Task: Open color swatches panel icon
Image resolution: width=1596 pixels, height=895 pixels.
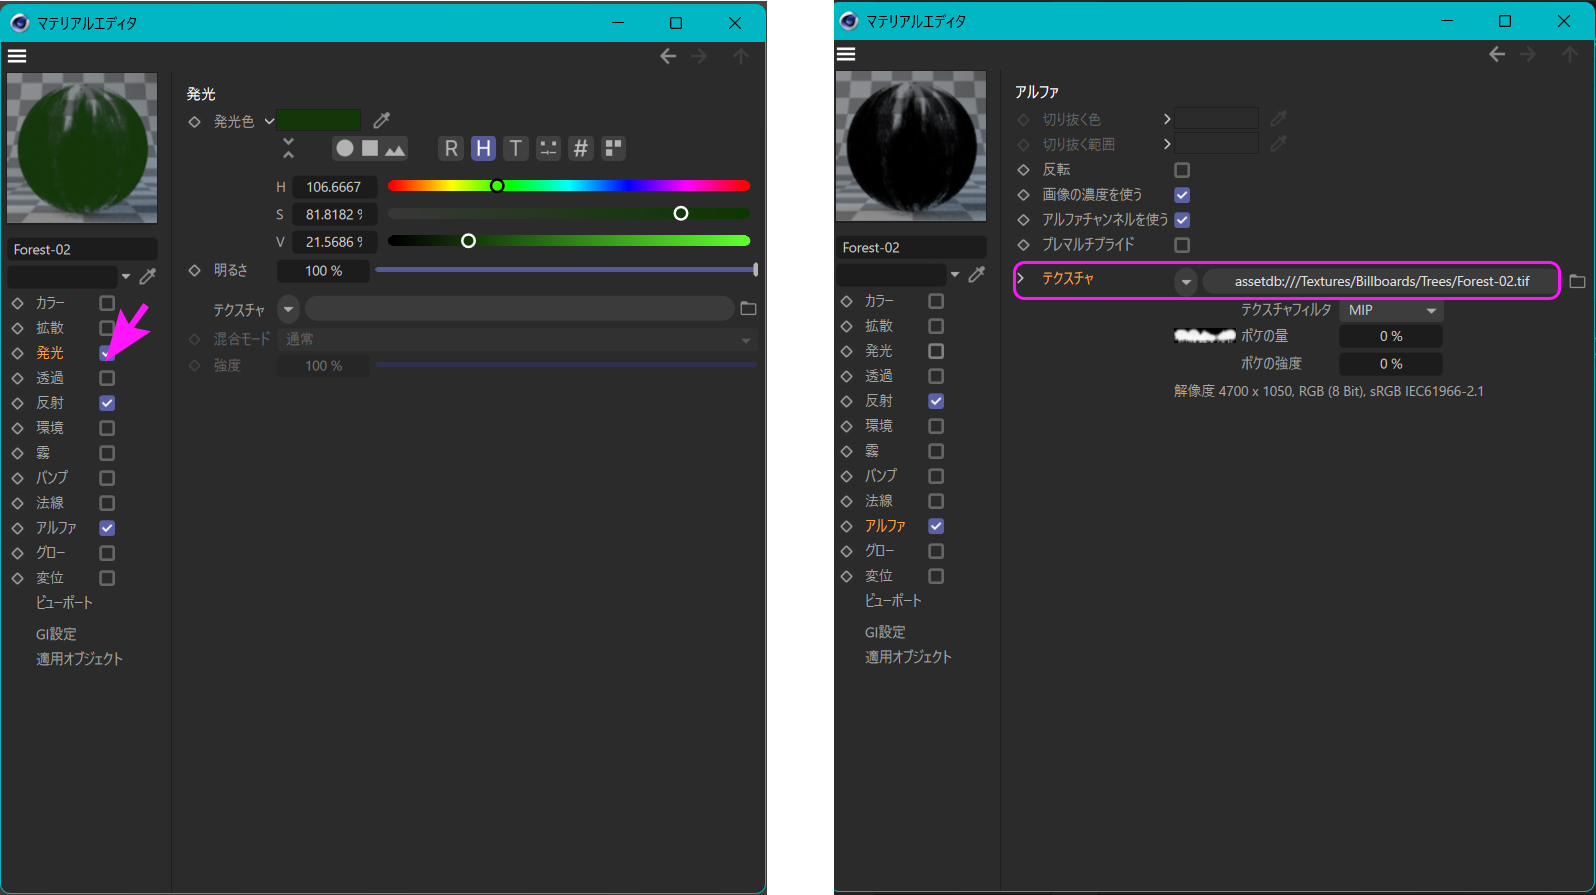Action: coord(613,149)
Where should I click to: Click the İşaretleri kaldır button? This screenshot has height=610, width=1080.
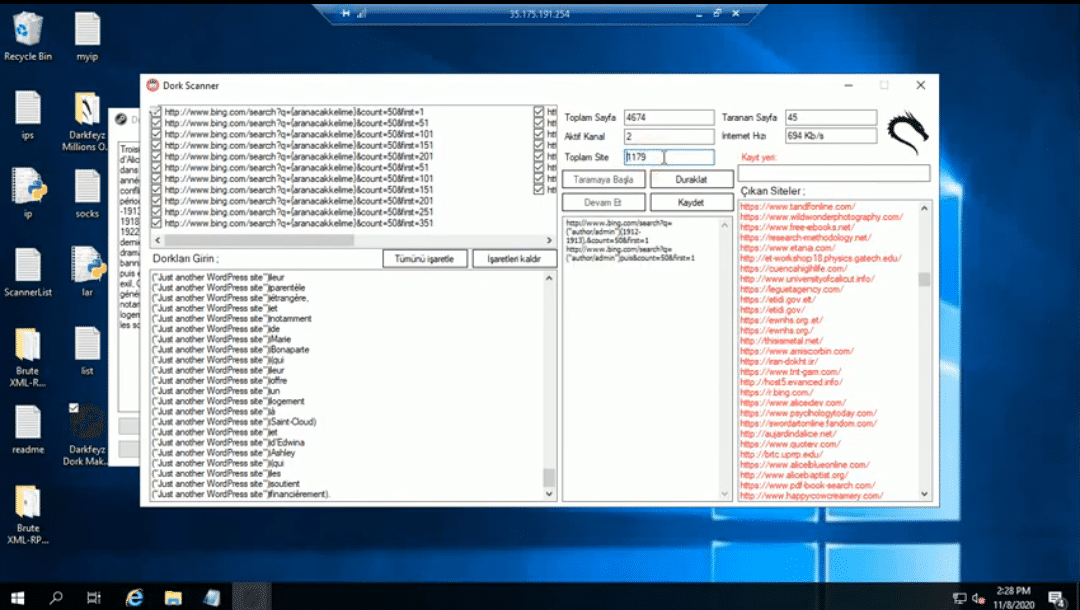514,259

_ _ _ _ _

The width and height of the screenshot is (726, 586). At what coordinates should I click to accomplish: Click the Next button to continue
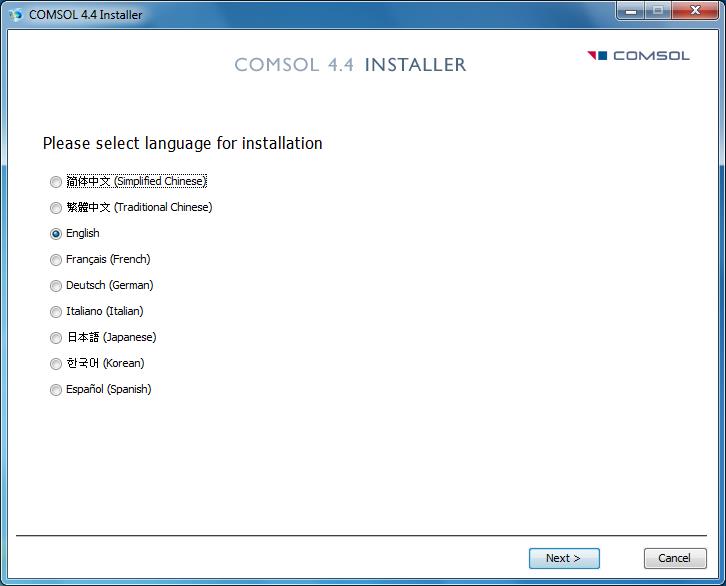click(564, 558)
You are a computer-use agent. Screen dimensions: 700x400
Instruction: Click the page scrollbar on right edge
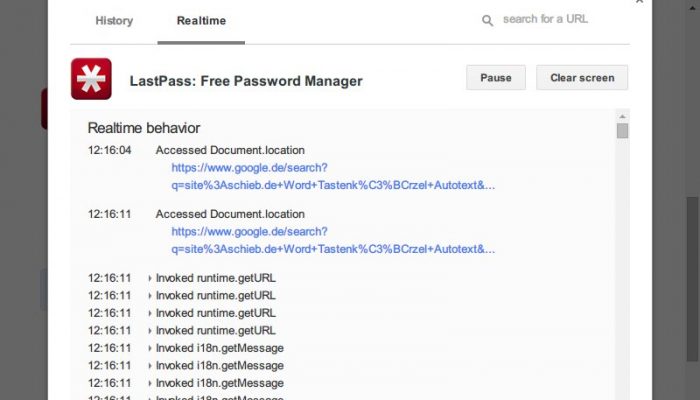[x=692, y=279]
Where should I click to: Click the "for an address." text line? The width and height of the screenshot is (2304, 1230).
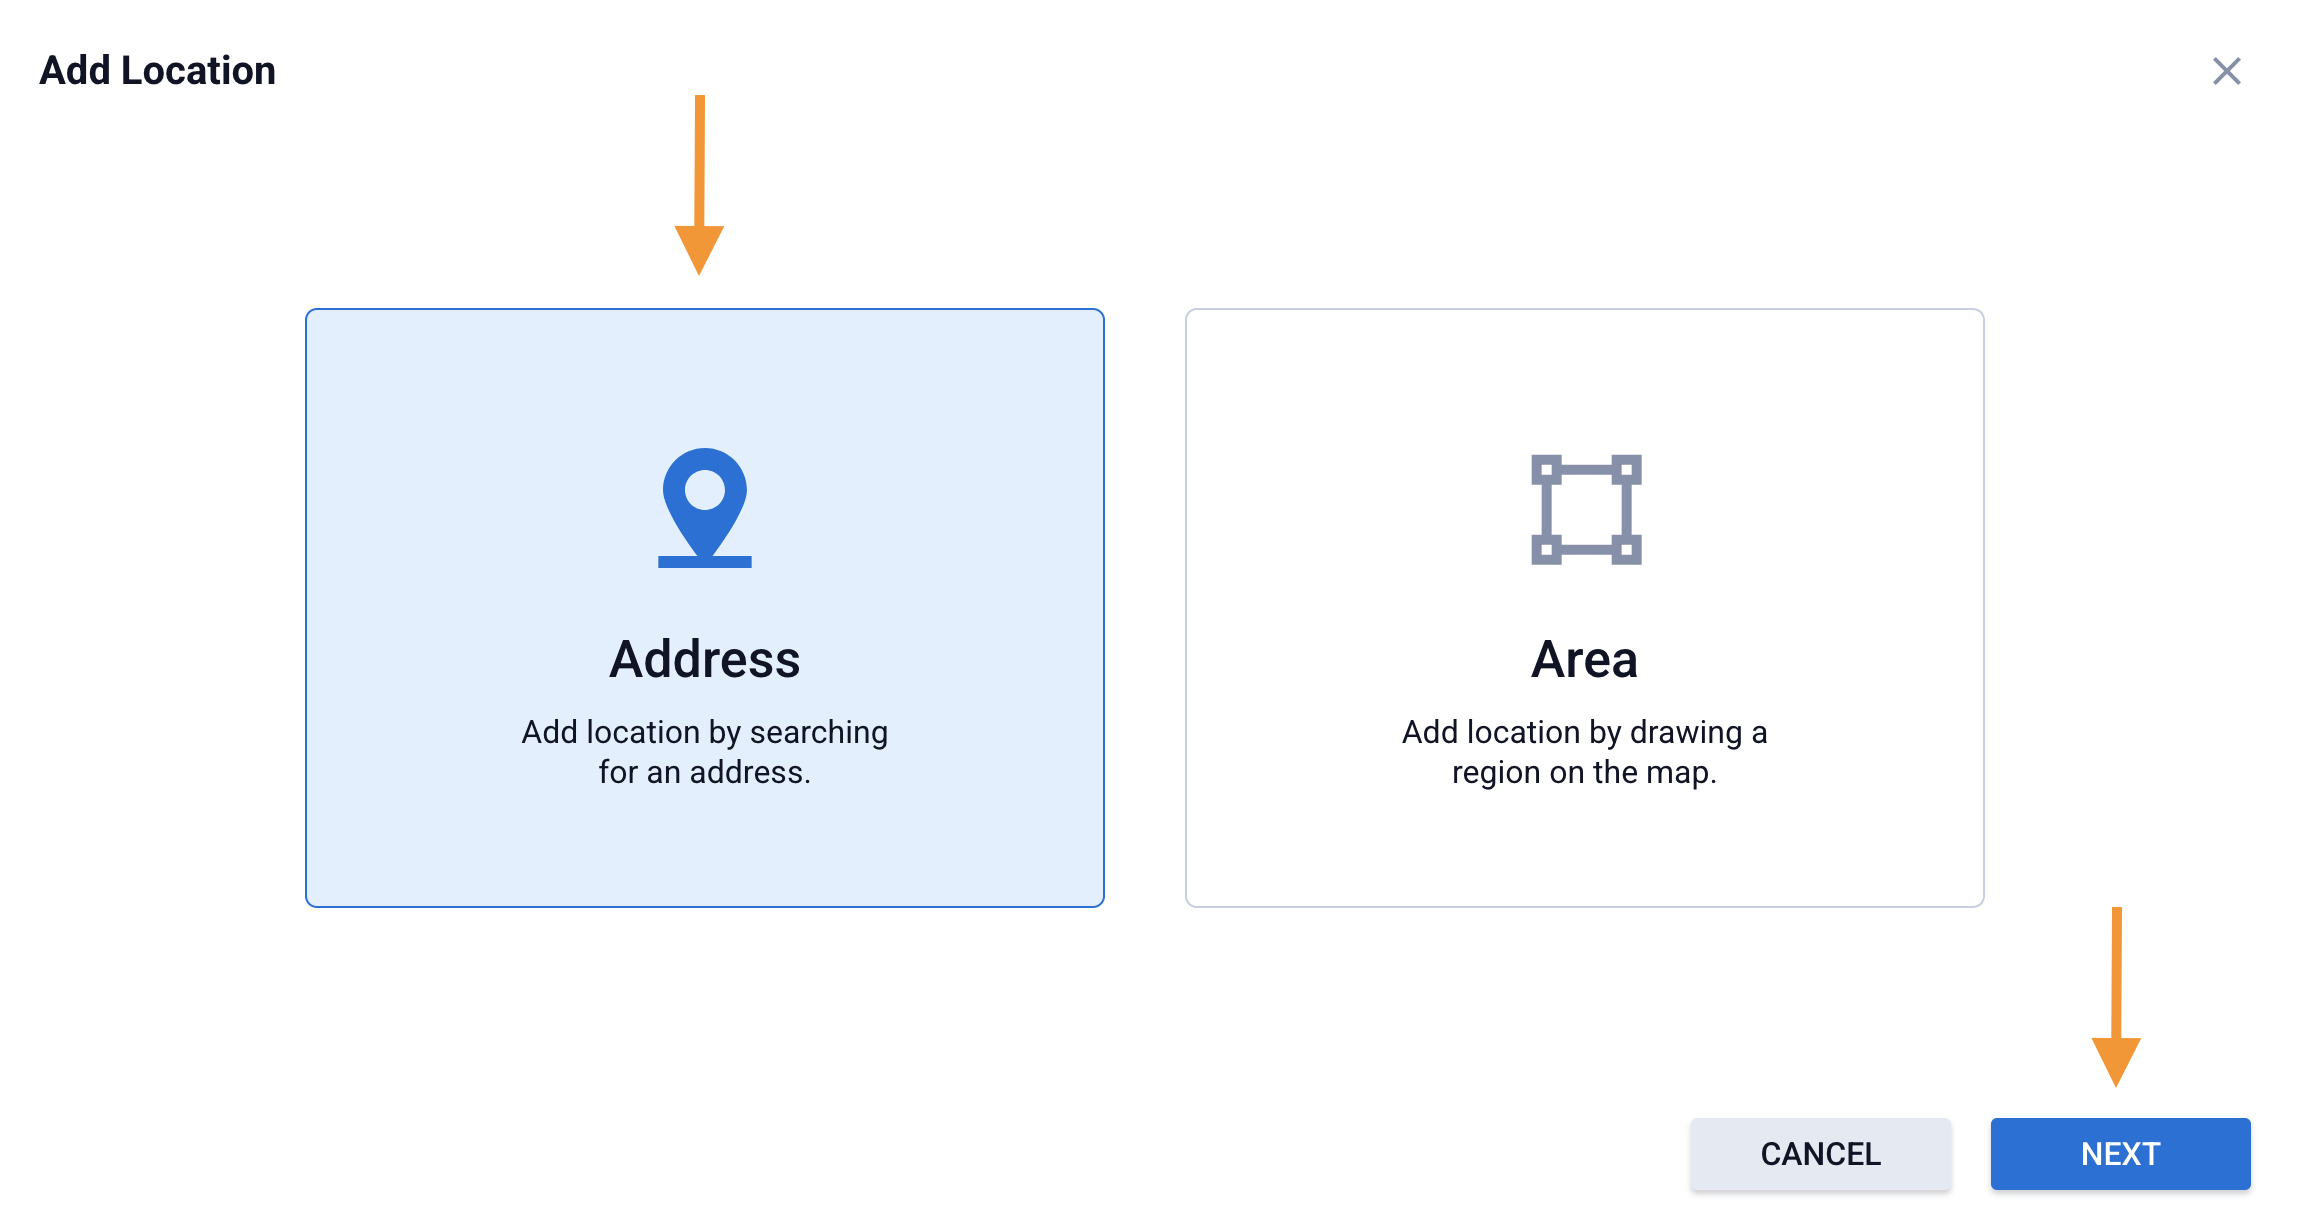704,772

_ _ _ _ _

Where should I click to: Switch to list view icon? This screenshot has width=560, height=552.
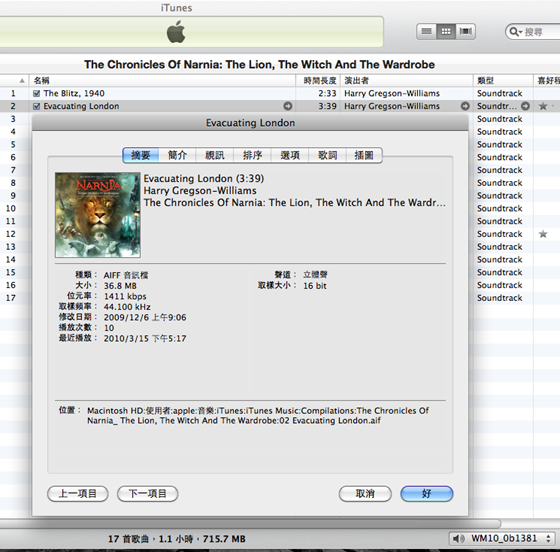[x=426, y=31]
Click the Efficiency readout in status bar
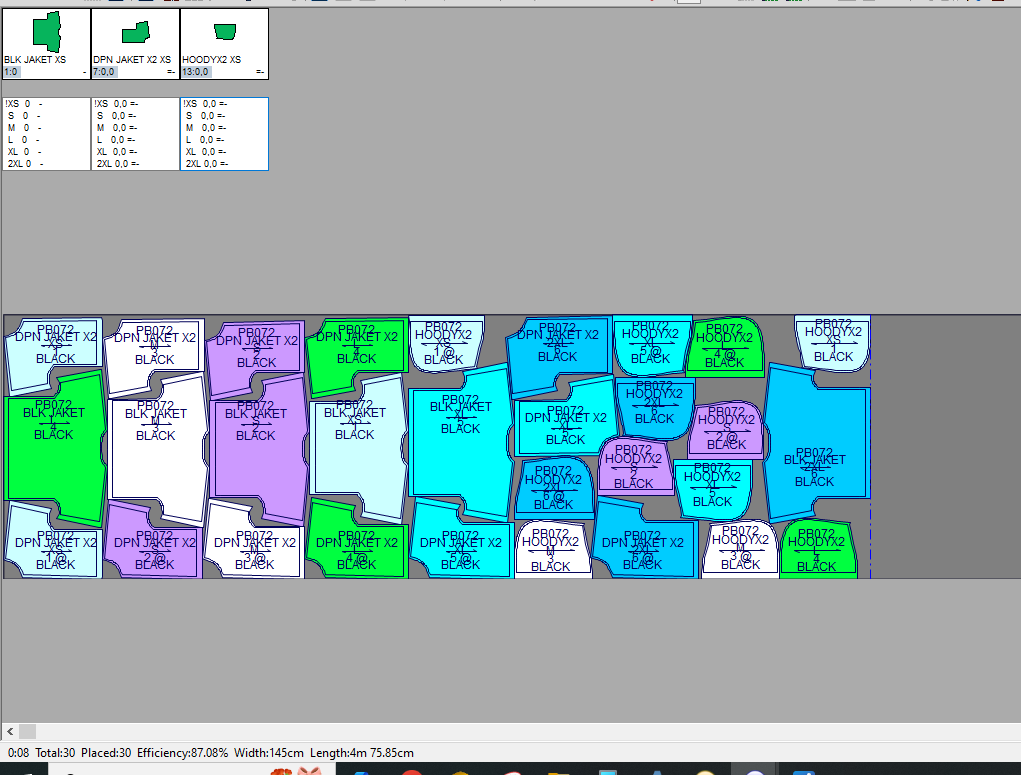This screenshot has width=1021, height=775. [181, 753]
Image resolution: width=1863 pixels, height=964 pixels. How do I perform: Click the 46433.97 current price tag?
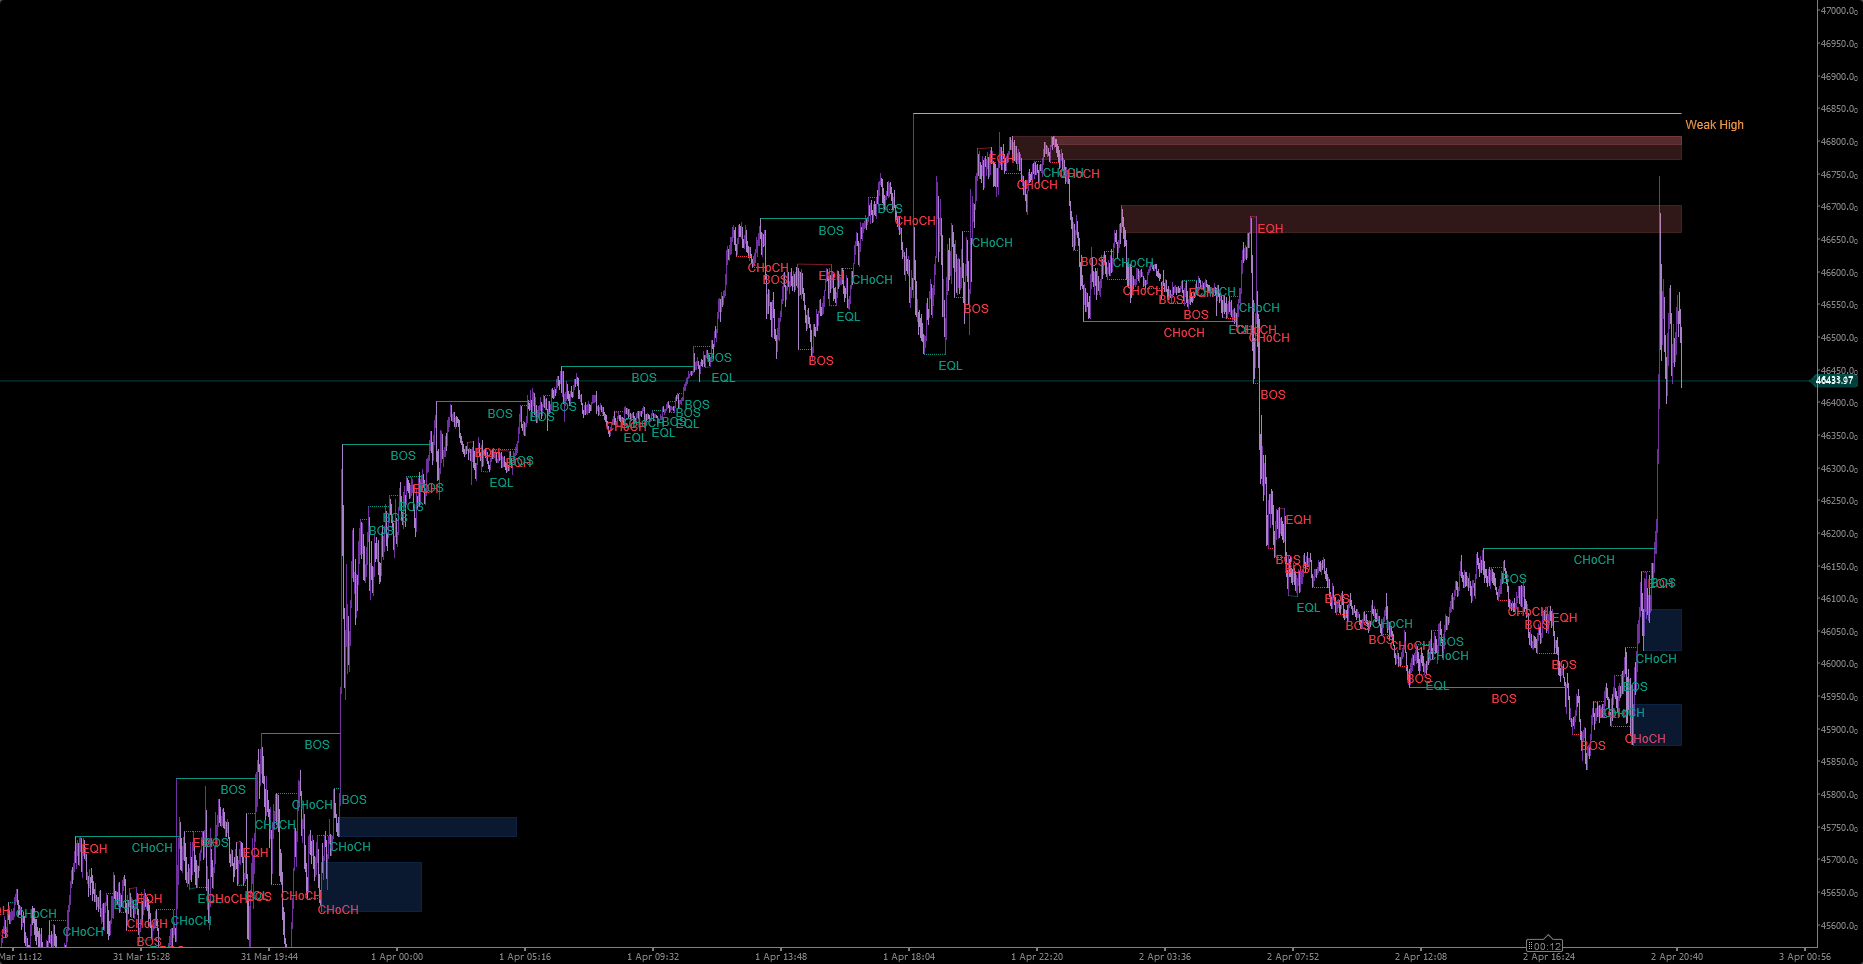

_ _ _ _ _

Rewrite every entry line from the one containing "Where should I click to: Switch" down to the one containing "Image resolution: width=1863", inclusive, as a numbered list with blank lines omitted and the pictures left out.

SOLUTION =>
1. Where should I click to: Switch to list view icon? This screenshot has width=560, height=552.
2. [x=426, y=31]
3. Click the Efficiency readout in status bar
4. This screenshot has width=1021, height=775. [181, 753]
5. Image resolution: width=1863 pixels, height=964 pixels. How do I perform: Click the 46433.97 current price tag?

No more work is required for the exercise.